But what if you're one of the estimated 57 million working Americans with no paid sick days? Staying home could mean losing a paycheck, or worse, losing your job entirely.
The prospect of workers showing up with swine flu -- or sick kids infecting their schoolmates -- is bringing added urgency to efforts to pass a federal law guaranteeing paid sick leave.
"The problem has really come into sharp relief the past few days," said Debra Ness, the president of the National Partnership for Women and Families. "Many people don't even realize that almost half the private sector -- 48 percent -- has no sick days, not even a single one."
Those least likely to have sick leave are low-income workers, particularly in fields such as food services, child care and the hotel industry.
The Associated Press interviewed a number of workers in the food industry. Most didn't want their names used for fear they would be fired. They told stories of coming to work sick to keep their jobs, and of seeing sick co-workers sneezing and coughing near food.

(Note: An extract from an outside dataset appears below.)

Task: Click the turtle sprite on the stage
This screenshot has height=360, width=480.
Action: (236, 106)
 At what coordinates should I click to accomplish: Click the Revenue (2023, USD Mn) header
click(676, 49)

A study on sick leave found that 68 percent of those without paid sick days had gone to work with a contagious illness. And one of six workers reported they or a family member had been fired, suspended or punished after taking time off, according to the 2008 study by the University of Chicago's National Opinion Research Center.

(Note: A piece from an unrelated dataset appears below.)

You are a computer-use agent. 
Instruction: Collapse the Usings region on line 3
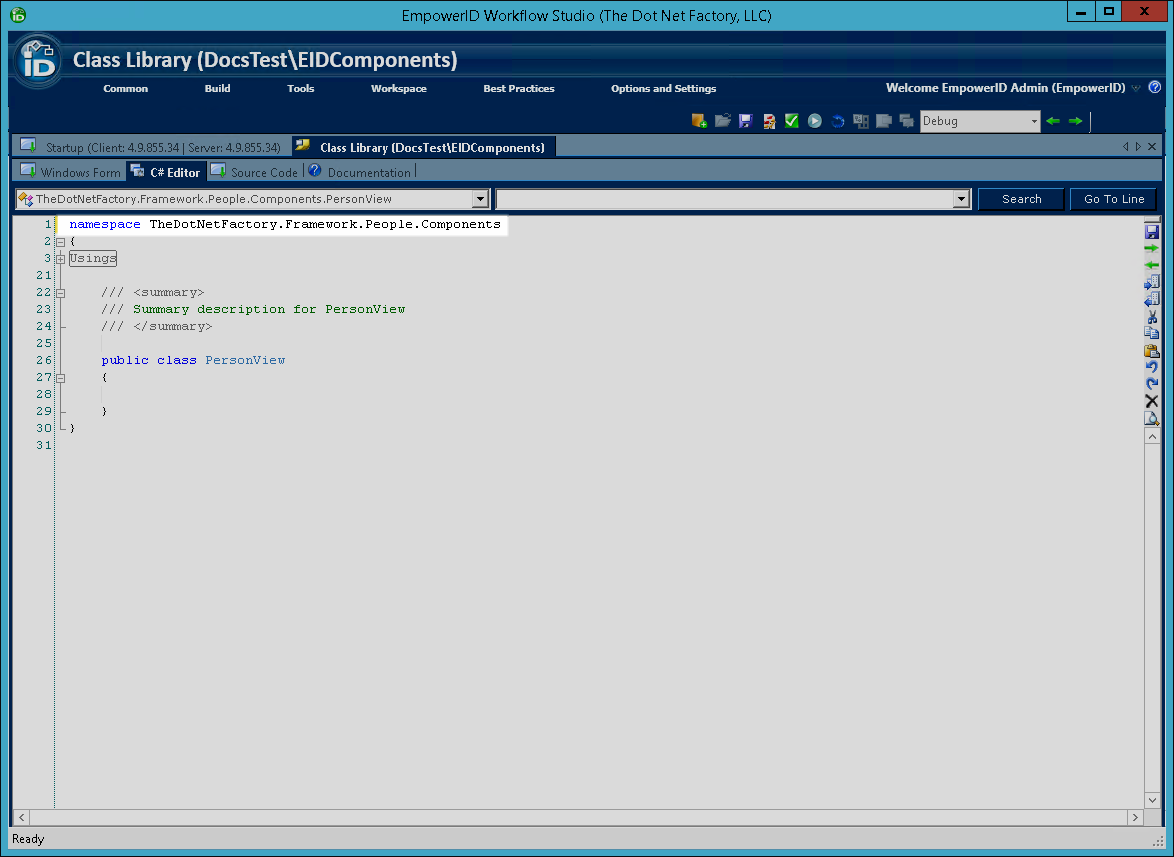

Earlier this week, Sen. Edward M. Kennedy, D-Mass., and Rep. Rosa DeLauro, D-Conn., sought sponsors to reintroduce the Healthy Families Act, which would let workers earn up to seven paid sick days a year.
Kristin Rowe-Finkbeiner, a co-founder of MomsRising, which lobbies on issues concerning working women and families, pointed to a 2004 study by Cornell University showing that "presenteeism" -- people showing up for work sick -- costs the economy $180 billion annually in lost productivity, or more than $250 per employee per year.
That's more, they said, than the cost of providing sick days.